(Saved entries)
■ ■ ■ ■ ■ ■ ■

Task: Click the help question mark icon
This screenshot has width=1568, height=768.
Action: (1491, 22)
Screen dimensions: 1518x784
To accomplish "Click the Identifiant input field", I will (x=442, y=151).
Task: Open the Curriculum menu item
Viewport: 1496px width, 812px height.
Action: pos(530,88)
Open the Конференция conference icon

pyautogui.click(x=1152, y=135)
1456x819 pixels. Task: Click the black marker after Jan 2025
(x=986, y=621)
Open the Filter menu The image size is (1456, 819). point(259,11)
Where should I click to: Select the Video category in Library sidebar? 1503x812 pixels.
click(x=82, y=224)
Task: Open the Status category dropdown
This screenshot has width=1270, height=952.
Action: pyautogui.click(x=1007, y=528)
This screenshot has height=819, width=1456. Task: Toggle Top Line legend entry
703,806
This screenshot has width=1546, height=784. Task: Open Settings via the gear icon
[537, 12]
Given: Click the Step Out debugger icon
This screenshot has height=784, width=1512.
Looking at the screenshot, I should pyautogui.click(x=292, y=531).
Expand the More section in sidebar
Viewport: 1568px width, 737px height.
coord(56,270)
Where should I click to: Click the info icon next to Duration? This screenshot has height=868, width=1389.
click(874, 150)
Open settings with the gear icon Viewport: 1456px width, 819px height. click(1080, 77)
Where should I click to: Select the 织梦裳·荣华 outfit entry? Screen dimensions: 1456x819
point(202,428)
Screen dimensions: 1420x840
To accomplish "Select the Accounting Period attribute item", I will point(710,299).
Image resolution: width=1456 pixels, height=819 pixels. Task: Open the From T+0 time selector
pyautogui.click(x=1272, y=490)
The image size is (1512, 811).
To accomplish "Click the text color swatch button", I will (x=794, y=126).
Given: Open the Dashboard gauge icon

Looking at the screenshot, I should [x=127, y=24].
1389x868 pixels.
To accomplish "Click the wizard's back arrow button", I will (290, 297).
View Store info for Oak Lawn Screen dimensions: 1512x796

■ ■ ■ ■ ■ ■ ■

[What you should do]
Using the exact wording, write out all of the records.

[Response to this exercise]
Task: Click the help question mark icon
This screenshot has width=1568, height=768.
Action: (1491, 22)
Screen dimensions: 1518x784
To accomplish "Click the Identifiant input field", I will (x=442, y=151).
Task: Open the Curriculum menu item
Viewport: 1496px width, 812px height.
Action: pos(530,88)
Open the Конференция conference icon

pyautogui.click(x=1152, y=135)
1456x819 pixels. Task: Click the black marker after Jan 2025
(x=986, y=621)
Open the Filter menu The image size is (1456, 819). point(259,11)
Where should I click to: Select the Video category in Library sidebar? 1503x812 pixels.
click(x=82, y=224)
Task: Open the Status category dropdown
This screenshot has width=1270, height=952.
Action: pyautogui.click(x=1007, y=528)
This screenshot has height=819, width=1456. Task: Toggle Top Line legend entry
703,806
This screenshot has width=1546, height=784. Task: Open Settings via the gear icon
[537, 12]
Given: Click the Step Out debugger icon
This screenshot has height=784, width=1512.
Looking at the screenshot, I should pyautogui.click(x=292, y=531).
Expand the More section in sidebar
Viewport: 1568px width, 737px height.
coord(56,270)
Where should I click to: Click the info icon next to Duration? This screenshot has height=868, width=1389.
click(874, 150)
Open settings with the gear icon Viewport: 1456px width, 819px height. click(1080, 77)
Where should I click to: Select the 织梦裳·荣华 outfit entry? Screen dimensions: 1456x819
point(202,428)
Screen dimensions: 1420x840
To accomplish "Select the Accounting Period attribute item", I will point(710,299).
Image resolution: width=1456 pixels, height=819 pixels. Task: Open the From T+0 time selector
pyautogui.click(x=1272, y=490)
The image size is (1512, 811).
To accomplish "Click the text color swatch button", I will (x=794, y=126).
Given: Open the Dashboard gauge icon

Looking at the screenshot, I should [x=127, y=24].
1389x868 pixels.
To accomplish "Click the wizard's back arrow button", I will (290, 297).
View Store info for Oak Lawn Screen dimensions: 1512x796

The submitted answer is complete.